Segment Start: Data to examine

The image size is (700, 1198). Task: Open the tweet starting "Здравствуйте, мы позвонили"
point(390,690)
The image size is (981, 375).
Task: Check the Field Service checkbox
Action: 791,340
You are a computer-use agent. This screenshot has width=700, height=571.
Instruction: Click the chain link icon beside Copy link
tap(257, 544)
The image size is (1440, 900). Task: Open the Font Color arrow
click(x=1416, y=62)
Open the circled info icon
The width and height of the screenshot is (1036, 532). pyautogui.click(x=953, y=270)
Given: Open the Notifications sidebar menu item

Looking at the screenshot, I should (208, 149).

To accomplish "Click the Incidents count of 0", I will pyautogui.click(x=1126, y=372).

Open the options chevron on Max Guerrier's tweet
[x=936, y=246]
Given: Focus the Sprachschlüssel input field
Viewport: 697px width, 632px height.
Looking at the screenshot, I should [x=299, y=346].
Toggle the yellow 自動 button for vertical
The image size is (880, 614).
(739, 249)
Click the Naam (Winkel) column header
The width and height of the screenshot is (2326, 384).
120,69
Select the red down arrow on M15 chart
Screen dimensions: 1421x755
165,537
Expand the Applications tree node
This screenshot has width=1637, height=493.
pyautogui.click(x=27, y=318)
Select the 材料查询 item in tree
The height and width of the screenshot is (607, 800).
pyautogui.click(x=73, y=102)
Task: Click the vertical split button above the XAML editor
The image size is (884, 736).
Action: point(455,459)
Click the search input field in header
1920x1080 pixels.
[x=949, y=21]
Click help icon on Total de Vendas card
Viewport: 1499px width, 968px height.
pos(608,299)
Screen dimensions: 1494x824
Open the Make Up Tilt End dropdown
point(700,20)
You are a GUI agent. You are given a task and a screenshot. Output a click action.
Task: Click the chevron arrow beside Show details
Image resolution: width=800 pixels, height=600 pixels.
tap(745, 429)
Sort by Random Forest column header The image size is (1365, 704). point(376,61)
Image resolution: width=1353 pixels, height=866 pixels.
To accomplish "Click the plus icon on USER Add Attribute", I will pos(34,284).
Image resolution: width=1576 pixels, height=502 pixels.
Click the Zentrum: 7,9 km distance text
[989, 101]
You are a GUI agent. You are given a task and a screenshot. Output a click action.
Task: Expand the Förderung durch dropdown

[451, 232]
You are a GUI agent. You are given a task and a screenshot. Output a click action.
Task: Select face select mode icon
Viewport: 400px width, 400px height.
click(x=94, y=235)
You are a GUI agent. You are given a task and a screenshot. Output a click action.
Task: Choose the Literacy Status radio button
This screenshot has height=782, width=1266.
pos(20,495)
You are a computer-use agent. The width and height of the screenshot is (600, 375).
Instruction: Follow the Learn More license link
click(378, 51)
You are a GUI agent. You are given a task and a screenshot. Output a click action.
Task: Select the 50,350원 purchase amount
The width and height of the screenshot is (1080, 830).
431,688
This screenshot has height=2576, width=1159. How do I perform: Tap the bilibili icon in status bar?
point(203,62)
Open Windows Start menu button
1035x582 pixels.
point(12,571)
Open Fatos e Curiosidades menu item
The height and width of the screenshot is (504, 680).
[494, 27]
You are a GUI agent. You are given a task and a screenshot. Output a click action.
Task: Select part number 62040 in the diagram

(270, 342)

Segment End: Data to examine

• [Assignment]: Scan the data, and report each line that uses the word "computer".

• [Output for this task]:
You are a computer-use agent. This screenshot has width=700, height=571.
You are a computer-use agent. The width and height of the screenshot is (600, 375).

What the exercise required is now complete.